» **Exercise description**
Enter every line of the rows below into a Markdown table with two columns, Line No. and Text, numbering each line and omitting any blank lines.

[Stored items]
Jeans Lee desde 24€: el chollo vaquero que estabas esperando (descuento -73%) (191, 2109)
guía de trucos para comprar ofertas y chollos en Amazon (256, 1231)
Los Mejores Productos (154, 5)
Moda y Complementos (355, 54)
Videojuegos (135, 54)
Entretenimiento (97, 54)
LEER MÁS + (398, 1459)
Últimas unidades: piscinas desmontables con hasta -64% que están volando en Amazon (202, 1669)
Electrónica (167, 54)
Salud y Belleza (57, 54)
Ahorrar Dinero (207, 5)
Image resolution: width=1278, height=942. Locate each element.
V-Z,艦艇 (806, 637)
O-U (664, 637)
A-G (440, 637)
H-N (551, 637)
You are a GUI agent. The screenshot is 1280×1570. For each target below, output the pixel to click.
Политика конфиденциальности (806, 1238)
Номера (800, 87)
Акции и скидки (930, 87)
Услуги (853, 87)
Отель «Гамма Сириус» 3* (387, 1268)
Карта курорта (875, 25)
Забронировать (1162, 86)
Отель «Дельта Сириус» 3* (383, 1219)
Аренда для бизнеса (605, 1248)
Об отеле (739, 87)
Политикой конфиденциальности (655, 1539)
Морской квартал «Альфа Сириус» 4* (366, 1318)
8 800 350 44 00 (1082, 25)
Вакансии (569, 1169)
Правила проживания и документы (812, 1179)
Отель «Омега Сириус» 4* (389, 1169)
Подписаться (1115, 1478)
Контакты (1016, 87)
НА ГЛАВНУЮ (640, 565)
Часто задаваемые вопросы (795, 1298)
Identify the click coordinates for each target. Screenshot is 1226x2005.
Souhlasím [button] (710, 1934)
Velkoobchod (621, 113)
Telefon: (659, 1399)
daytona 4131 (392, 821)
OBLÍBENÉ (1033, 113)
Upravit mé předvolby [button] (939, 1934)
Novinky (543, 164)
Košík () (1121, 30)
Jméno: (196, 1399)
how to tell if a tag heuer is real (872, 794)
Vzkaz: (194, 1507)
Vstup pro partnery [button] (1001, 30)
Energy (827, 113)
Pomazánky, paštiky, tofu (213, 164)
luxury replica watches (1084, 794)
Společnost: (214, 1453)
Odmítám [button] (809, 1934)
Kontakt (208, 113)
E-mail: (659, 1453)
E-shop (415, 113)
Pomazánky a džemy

» **Task response**
| Line No. | Text |
|---|---|
| 1 | Jeans Lee desde 24€: el chollo vaquero que estabas esperando (descuento -73%) (191, 2109) |
| 2 | guía de trucos para comprar ofertas y chollos en Amazon (256, 1231) |
| 3 | Los Mejores Productos (154, 5) |
| 4 | Moda y Complementos (355, 54) |
| 5 | Videojuegos (135, 54) |
| 6 | Entretenimiento (97, 54) |
| 7 | LEER MÁS + (398, 1459) |
| 8 | Últimas unidades: piscinas desmontables con hasta -64% que están volando en Amazon (202, 1669) |
| 9 | Electrónica (167, 54) |
| 10 | Salud y Belleza (57, 54) |
| 11 | Ahorrar Dinero (207, 5) |
| 12 | Image resolution: width=1278, height=942. Locate each element. |
| 13 | V-Z,艦艇 (806, 637) |
| 14 | O-U (664, 637) |
| 15 | A-G (440, 637) |
| 16 | H-N (551, 637) |
| 17 | You are a GUI agent. The screenshot is 1280×1570. For each target below, output the pixel to click. |
| 18 | Политика конфиденциальности (806, 1238) |
| 19 | Номера (800, 87) |
| 20 | Акции и скидки (930, 87) |
| 21 | Услуги (853, 87) |
| 22 | Отель «Гамма Сириус» 3* (387, 1268) |
| 23 | Карта курорта (875, 25) |
| 24 | Забронировать (1162, 86) |
| 25 | Отель «Дельта Сириус» 3* (383, 1219) |
| 26 | Аренда для бизнеса (605, 1248) |
| 27 | Об отеле (739, 87) |
| 28 | Политикой конфиденциальности (655, 1539) |
| 29 | Морской квартал «Альфа Сириус» 4* (366, 1318) |
| 30 | 8 800 350 44 00 (1082, 25) |
| 31 | Вакансии (569, 1169) |
| 32 | Правила проживания и документы (812, 1179) |
| 33 | Отель «Омега Сириус» 4* (389, 1169) |
| 34 | Подписаться (1115, 1478) |
| 35 | Контакты (1016, 87) |
| 36 | НА ГЛАВНУЮ (640, 565) |
| 37 | Часто задаваемые вопросы (795, 1298) |
| 38 | Identify the click coordinates for each target. Screenshot is 1226x2005. |
| 39 | Souhlasím [button] (710, 1934) |
| 40 | Velkoobchod (621, 113) |
| 41 | Telefon: (659, 1399) |
| 42 | daytona 4131 (392, 821) |
| 43 | OBLÍBENÉ (1033, 113) |
| 44 | Upravit mé předvolby [button] (939, 1934) |
| 45 | Novinky (543, 164) |
| 46 | Košík () (1121, 30) |
| 47 | Jméno: (196, 1399) |
| 48 | how to tell if a tag heuer is real (872, 794) |
| 49 | Vzkaz: (194, 1507) |
| 50 | Vstup pro partnery [button] (1001, 30) |
| 51 | Energy (827, 113) |
| 52 | Pomazánky, paštiky, tofu (213, 164) |
| 53 | luxury replica watches (1084, 794) |
| 54 | Společnost: (214, 1453) |
| 55 | Odmítám [button] (809, 1934) |
| 56 | Kontakt (208, 113) |
| 57 | E-mail: (659, 1453) |
| 58 | E-shop (415, 113) |
| 59 | Pomazánky a džemy |